Exercise instructions :: Arrange every line of the items below as a numbered list, leaving out the blank lines.

Entries ::
━━━━

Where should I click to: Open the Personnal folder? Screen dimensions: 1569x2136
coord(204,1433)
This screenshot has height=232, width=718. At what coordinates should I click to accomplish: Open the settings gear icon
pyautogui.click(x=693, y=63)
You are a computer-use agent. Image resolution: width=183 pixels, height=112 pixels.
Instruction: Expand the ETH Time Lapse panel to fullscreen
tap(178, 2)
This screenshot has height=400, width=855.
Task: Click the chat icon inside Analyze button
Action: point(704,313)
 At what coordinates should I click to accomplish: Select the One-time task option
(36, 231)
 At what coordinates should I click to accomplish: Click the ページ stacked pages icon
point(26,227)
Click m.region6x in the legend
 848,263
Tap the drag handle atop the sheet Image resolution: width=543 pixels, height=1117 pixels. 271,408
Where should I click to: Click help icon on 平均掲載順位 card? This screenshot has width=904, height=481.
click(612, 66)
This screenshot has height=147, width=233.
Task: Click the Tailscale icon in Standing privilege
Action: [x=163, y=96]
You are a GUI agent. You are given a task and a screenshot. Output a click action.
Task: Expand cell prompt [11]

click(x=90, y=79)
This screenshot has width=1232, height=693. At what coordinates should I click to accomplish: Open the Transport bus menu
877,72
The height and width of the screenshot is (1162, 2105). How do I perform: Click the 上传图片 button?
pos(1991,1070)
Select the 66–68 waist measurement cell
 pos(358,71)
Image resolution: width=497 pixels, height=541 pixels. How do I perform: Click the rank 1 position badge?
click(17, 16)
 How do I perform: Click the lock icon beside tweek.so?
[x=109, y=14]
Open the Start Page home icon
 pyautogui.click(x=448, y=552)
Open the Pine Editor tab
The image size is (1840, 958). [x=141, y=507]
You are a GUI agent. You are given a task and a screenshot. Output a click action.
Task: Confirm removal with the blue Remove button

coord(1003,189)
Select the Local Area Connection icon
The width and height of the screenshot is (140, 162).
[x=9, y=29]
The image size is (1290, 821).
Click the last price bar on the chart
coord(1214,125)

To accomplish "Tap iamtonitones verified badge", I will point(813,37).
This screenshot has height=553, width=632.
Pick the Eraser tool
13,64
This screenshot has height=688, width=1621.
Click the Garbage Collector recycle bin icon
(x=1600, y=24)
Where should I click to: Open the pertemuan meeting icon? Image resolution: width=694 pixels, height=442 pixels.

━━━━

Exercise solution ::
1. Where should I click to: Open the Personnal folder? Screen dimensions: 1569x2136
2. coord(204,1433)
3. This screenshot has height=232, width=718. At what coordinates should I click to accomplish: Open the settings gear icon
4. pyautogui.click(x=693, y=63)
5. You are a computer-use agent. Image resolution: width=183 pixels, height=112 pixels.
6. Instruction: Expand the ETH Time Lapse panel to fullscreen
7. tap(178, 2)
8. This screenshot has height=400, width=855.
9. Task: Click the chat icon inside Analyze button
10. Action: point(704,313)
11.  At what coordinates should I click to accomplish: Select the One-time task option
12. (36, 231)
13.  At what coordinates should I click to accomplish: Click the ページ stacked pages icon
14. point(26,227)
15. Click m.region6x in the legend
16.  848,263
17. Tap the drag handle atop the sheet Image resolution: width=543 pixels, height=1117 pixels. 271,408
18. Where should I click to: Click help icon on 平均掲載順位 card? This screenshot has width=904, height=481.
19. click(612, 66)
20. This screenshot has height=147, width=233.
21. Task: Click the Tailscale icon in Standing privilege
22. Action: [x=163, y=96]
23. You are a GUI agent. You are given a task and a screenshot. Output a click action.
24. Task: Expand cell prompt [11]
25. click(x=90, y=79)
26. This screenshot has width=1232, height=693. At what coordinates should I click to accomplish: Open the Transport bus menu
27. 877,72
28. The height and width of the screenshot is (1162, 2105). How do I perform: Click the 上传图片 button?
29. pos(1991,1070)
30. Select the 66–68 waist measurement cell
31.  pos(358,71)
32. Image resolution: width=497 pixels, height=541 pixels. How do I perform: Click the rank 1 position badge?
33. click(17, 16)
34.  How do I perform: Click the lock icon beside tweek.so?
35. [x=109, y=14]
36. Open the Start Page home icon
37.  pyautogui.click(x=448, y=552)
38. Open the Pine Editor tab
39. The image size is (1840, 958). [x=141, y=507]
40. You are a GUI agent. You are given a task and a screenshot. Output a click action.
41. Task: Confirm removal with the blue Remove button
42. coord(1003,189)
43. Select the Local Area Connection icon
44. The width and height of the screenshot is (140, 162).
45. [x=9, y=29]
46. The image size is (1290, 821).
47. Click the last price bar on the chart
48. coord(1214,125)
49. To accomplish "Tap iamtonitones verified badge", I will point(813,37).
50. This screenshot has height=553, width=632.
51. Pick the Eraser tool
52. 13,64
53. This screenshot has height=688, width=1621.
54. Click the Garbage Collector recycle bin icon
55. (x=1600, y=24)
56. Where should I click to: Open the pertemuan meeting icon? Image resolution: width=694 pixels, height=442 pixels.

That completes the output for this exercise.